**DATA IN THIS EXERCISE:**

#####

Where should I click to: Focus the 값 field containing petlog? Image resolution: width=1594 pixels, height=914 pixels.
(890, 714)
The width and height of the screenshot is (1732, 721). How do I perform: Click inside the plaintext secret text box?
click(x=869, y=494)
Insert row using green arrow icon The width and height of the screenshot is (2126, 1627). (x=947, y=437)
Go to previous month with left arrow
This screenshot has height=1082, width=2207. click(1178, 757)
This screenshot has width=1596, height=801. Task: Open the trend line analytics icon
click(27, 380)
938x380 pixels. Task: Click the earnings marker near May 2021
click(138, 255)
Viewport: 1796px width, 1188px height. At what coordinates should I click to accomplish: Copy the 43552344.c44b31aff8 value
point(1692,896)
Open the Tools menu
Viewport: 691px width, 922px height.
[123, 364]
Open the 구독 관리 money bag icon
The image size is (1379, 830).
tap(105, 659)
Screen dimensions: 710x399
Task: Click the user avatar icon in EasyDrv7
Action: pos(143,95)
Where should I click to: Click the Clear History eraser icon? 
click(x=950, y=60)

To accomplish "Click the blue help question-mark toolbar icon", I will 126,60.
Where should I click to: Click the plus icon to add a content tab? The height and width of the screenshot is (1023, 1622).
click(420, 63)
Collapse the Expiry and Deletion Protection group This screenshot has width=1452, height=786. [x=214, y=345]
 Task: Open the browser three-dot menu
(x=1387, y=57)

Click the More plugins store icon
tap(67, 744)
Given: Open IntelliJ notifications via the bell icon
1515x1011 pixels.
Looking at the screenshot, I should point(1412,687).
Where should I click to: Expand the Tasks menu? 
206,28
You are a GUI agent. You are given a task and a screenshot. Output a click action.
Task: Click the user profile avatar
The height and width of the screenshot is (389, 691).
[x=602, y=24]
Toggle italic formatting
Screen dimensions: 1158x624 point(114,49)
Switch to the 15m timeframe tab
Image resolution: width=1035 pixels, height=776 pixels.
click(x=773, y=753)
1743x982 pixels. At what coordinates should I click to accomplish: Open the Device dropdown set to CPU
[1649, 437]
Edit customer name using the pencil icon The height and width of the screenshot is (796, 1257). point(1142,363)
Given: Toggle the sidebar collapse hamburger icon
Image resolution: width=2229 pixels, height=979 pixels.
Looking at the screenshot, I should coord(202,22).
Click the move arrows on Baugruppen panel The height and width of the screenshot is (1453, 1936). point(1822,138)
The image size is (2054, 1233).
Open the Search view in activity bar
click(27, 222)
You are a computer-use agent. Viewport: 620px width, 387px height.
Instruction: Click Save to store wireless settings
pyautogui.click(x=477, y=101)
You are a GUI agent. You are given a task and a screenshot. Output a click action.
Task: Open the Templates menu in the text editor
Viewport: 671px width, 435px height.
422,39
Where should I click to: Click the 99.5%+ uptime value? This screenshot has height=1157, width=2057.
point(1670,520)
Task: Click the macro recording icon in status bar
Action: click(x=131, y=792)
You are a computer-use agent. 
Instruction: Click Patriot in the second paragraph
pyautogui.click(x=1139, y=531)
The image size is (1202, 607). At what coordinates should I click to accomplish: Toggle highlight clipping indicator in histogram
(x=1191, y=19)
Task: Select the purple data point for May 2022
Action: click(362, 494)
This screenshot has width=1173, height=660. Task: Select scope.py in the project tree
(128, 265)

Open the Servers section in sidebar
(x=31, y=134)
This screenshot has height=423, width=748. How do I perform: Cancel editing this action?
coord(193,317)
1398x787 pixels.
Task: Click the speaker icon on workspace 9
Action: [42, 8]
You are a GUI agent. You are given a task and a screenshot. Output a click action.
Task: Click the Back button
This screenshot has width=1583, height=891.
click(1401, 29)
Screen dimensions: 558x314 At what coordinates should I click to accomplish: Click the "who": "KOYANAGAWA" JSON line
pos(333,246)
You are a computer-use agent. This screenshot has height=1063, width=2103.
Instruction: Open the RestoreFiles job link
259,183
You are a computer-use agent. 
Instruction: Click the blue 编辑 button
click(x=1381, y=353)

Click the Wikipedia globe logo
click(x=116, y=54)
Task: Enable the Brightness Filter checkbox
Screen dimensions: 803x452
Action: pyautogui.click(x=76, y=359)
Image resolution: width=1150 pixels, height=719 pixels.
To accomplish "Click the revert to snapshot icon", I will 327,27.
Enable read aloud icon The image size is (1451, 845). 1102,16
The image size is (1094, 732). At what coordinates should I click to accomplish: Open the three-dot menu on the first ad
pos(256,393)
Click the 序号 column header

#####

**TASK INSTRUCTIONS:**
Search the data above for "computer" and copy every line where it turns up.

**WRITTEN SOLUTION:**
You are a computer-use agent. Viewport: 620px width, 387px height.
You are a computer-use agent. 
You are a computer-use agent. This screenshot has height=1063, width=2103.
You are a computer-use agent. 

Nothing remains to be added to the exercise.